The current lack of active cardiovascular risk reduction at our site reflects several important possibilities. Until 2009, no guidelines existed on how to evaluate CV risk in patients with inflammatory arthritis. The chart review, which was performed in this period, reflected the practice patterns of rheumatologists up to 2009. The EULAR guidelines for cardiac risk assessment in RA patients, however, have not been rigorously tested in a prospective, multicentered study to determine their utility in cardiovascular risk stratification [25]. Moreover, uptake of any guidelines in clinical practice will be variable amongst practicing rheumatologists. The aggressiveness to which the rheumatologist should pursue aspects of risk reduction, including lipid lowering, blood pressure control, smoking cessation, and weight reduction, remains in debate. Presently, calculating a risk score is not as routine as calculating a disease activity score for a joint assessment in an IA patient or an SLE disease activity index in an SLE patient.

Other possible explanations as to why cardiovascular risk reduction is not performed at this site to a satisfactory level include that many rheumatologists may assume this task should be the sole responsibility of the primary care physician. This assumption is problematic, however, because many primary care physicians are not aware of the increased CV risk in SLE and IA patients and also how to treat them [30]. The lack of CV risk assessment is pervasive as it was evident in two distinct rheumatology populations at this site—the SLE and IA patients.

The Framingham risk score may not be the best option for the risk assessment of these patient populations as it may not be sensitive enough to reflect the independent risk factor that these inflammatory rheumatic diseases represent. Attempts to correct this have been made with the EULAR guideline that suggested a multiplicative factor of 1.5, which is applied to whichever cardiac risk score is used for certain RA populations [25]. While the multiplicative factor does not apply to the SLE patient at this time, an annual CV risk assessment is recommended in the 2010 EULAR guidelines for monitoring SLE patients [26].

Rather than focusing on traditional CV risk factors, some rheumatologists may feel that aggressive disease control to suppress inflammation in SLE and IA patients may be pivotal in reducing cardiovascular risk rather than traditional risk factor assessment and reduction [2, 17]. Enough data, however, suggest that both SLE and IA patients have traditional cardiac risk factors that should be modified as they also contribute to future CV events [31, 32].

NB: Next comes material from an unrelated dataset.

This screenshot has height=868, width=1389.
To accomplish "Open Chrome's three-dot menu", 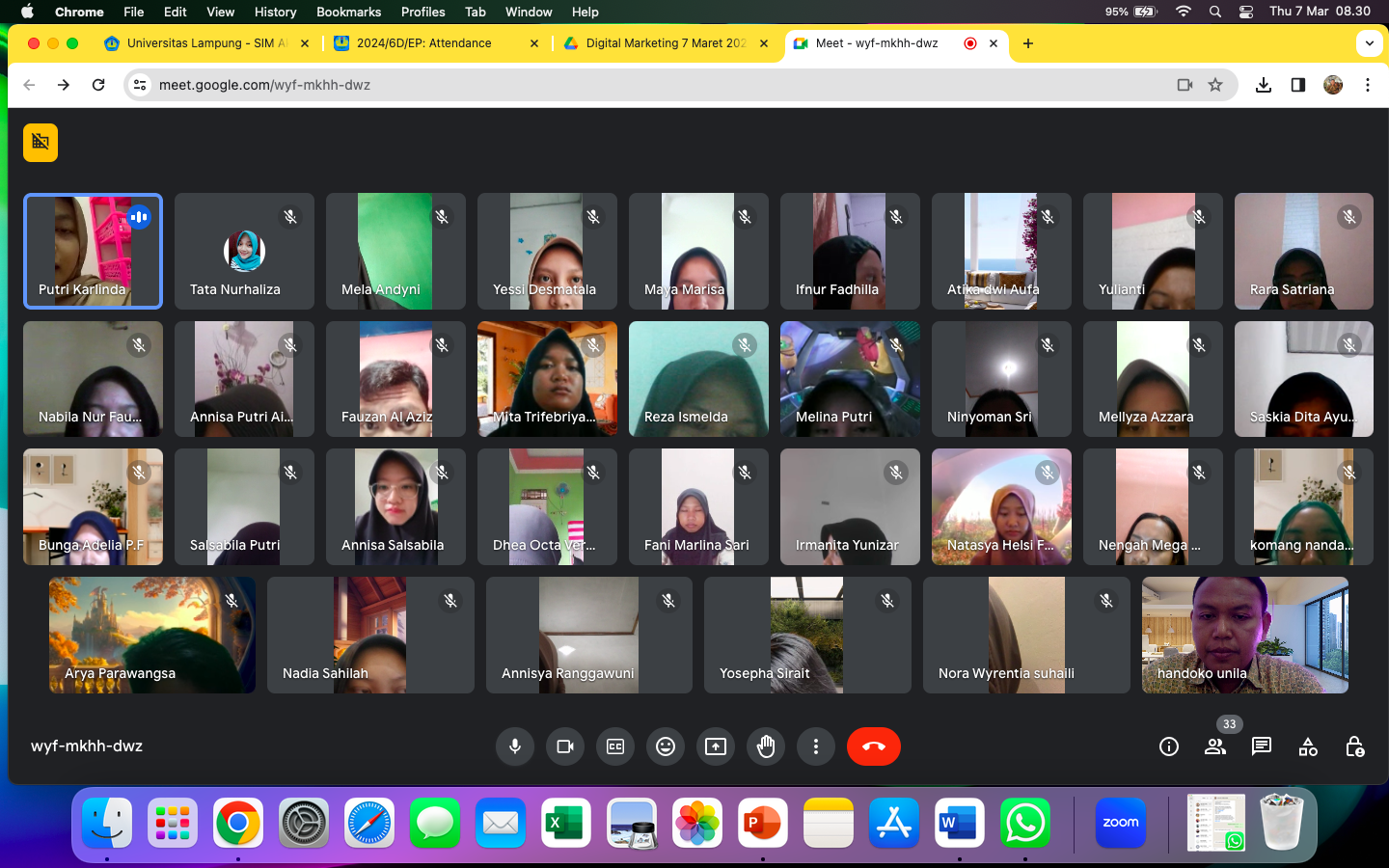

A dedicated cardiovascular risk reduction clinic for inflammatory rheumatic diseases has been established at our site as a result of this review to address the need for more effective CV risk stratification and risk reduction. The clinic will also serve to follow a prospective cohort of patients over time and evaluate existing guidelines and possible treatment protocols for patients while considering their DMARD or biologic therapies as well. Other possible solutions already suggested by the EULAR include incorporating a cardiovascular risk scoring system into the annual evaluations of IA and SLE patients and implementing aggressive risk reduction in the rheumatology clinic at that time. The results of this study suggest that currently, this strategy is ineffective, at least at our site. Efforts must be placed in educating both primary care physicians and rheumatologists on the increased CV risk in these patients and ensuring CV risk assessment is truly standard of care. At this time, simple measures such as traditional risk factor reduction and aggressive disease modification can be instituted until more clear data arise from prospective, large-scale cohorts on the best way to treat the increased CV risk in these patients with inflammatory rheumatic diseases.